Stored data entries:
*** Begin section ***
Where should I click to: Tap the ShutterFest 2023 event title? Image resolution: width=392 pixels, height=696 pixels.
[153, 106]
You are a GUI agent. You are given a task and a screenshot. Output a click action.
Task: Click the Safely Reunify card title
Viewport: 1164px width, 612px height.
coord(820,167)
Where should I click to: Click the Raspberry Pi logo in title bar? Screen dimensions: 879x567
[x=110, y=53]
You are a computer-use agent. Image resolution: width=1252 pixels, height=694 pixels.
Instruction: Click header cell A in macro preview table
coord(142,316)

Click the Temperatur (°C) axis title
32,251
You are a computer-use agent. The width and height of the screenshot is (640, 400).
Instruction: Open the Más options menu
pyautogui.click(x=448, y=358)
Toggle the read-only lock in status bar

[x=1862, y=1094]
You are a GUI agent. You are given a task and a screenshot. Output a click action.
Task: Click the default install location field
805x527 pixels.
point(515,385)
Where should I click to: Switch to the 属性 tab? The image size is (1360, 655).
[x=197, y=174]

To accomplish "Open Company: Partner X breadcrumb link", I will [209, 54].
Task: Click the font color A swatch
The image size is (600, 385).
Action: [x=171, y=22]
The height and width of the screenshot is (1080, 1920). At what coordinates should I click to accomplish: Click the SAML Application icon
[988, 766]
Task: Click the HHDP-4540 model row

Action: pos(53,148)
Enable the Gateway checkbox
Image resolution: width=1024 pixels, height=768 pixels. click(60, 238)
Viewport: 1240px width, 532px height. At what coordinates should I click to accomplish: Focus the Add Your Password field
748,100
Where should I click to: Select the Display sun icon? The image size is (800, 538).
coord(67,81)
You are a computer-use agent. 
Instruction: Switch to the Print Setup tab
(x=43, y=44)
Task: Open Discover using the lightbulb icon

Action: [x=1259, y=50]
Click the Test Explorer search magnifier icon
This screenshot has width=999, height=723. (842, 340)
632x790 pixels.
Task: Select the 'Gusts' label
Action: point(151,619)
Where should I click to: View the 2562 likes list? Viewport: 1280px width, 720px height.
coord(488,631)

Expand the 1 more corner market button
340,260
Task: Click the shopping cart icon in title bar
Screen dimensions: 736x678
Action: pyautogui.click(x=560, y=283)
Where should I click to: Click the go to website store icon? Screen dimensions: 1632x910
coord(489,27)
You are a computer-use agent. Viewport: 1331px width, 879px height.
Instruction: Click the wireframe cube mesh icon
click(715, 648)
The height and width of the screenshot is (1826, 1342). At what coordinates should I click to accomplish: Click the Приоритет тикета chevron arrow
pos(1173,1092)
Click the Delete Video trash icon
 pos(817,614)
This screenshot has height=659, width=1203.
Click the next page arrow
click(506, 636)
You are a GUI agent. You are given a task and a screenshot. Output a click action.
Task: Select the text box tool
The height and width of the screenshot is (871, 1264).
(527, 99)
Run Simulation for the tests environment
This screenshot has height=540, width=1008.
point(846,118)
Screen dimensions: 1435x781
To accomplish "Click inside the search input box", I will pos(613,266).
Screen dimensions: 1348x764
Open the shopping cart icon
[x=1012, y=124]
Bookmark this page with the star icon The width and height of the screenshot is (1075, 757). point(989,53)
*** End section ***
Prompt: In full and word for word, output the entries.

Response:
Where should I click to: Tap the ShutterFest 2023 event title? Image resolution: width=392 pixels, height=696 pixels.
[153, 106]
You are a GUI agent. You are given a task and a screenshot. Output a click action.
Task: Click the Safely Reunify card title
Viewport: 1164px width, 612px height.
coord(820,167)
Where should I click to: Click the Raspberry Pi logo in title bar? Screen dimensions: 879x567
[x=110, y=53]
You are a computer-use agent. Image resolution: width=1252 pixels, height=694 pixels.
Instruction: Click header cell A in macro preview table
coord(142,316)

Click the Temperatur (°C) axis title
32,251
You are a computer-use agent. The width and height of the screenshot is (640, 400).
Instruction: Open the Más options menu
pyautogui.click(x=448, y=358)
Toggle the read-only lock in status bar

[x=1862, y=1094]
You are a GUI agent. You are given a task and a screenshot. Output a click action.
Task: Click the default install location field
805x527 pixels.
point(515,385)
Where should I click to: Switch to the 属性 tab? The image size is (1360, 655).
[x=197, y=174]

To accomplish "Open Company: Partner X breadcrumb link", I will [209, 54].
Task: Click the font color A swatch
The image size is (600, 385).
Action: [x=171, y=22]
The height and width of the screenshot is (1080, 1920). At what coordinates should I click to accomplish: Click the SAML Application icon
[988, 766]
Task: Click the HHDP-4540 model row

Action: pos(53,148)
Enable the Gateway checkbox
Image resolution: width=1024 pixels, height=768 pixels. click(60, 238)
Viewport: 1240px width, 532px height. At what coordinates should I click to accomplish: Focus the Add Your Password field
748,100
Where should I click to: Select the Display sun icon? The image size is (800, 538).
coord(67,81)
You are a computer-use agent. 
Instruction: Switch to the Print Setup tab
(x=43, y=44)
Task: Open Discover using the lightbulb icon

Action: [x=1259, y=50]
Click the Test Explorer search magnifier icon
This screenshot has width=999, height=723. (842, 340)
632x790 pixels.
Task: Select the 'Gusts' label
Action: point(151,619)
Where should I click to: View the 2562 likes list? Viewport: 1280px width, 720px height.
coord(488,631)

Expand the 1 more corner market button
340,260
Task: Click the shopping cart icon in title bar
Screen dimensions: 736x678
Action: pyautogui.click(x=560, y=283)
Where should I click to: Click the go to website store icon? Screen dimensions: 1632x910
coord(489,27)
You are a computer-use agent. Viewport: 1331px width, 879px height.
Instruction: Click the wireframe cube mesh icon
click(715, 648)
The height and width of the screenshot is (1826, 1342). At what coordinates should I click to accomplish: Click the Приоритет тикета chevron arrow
pos(1173,1092)
Click the Delete Video trash icon
 pos(817,614)
This screenshot has height=659, width=1203.
Click the next page arrow
click(506, 636)
You are a GUI agent. You are given a task and a screenshot. Output a click action.
Task: Select the text box tool
The height and width of the screenshot is (871, 1264).
(527, 99)
Run Simulation for the tests environment
This screenshot has height=540, width=1008.
point(846,118)
Screen dimensions: 1435x781
To accomplish "Click inside the search input box", I will pos(613,266).
Screen dimensions: 1348x764
Open the shopping cart icon
[x=1012, y=124]
Bookmark this page with the star icon The width and height of the screenshot is (1075, 757). point(989,53)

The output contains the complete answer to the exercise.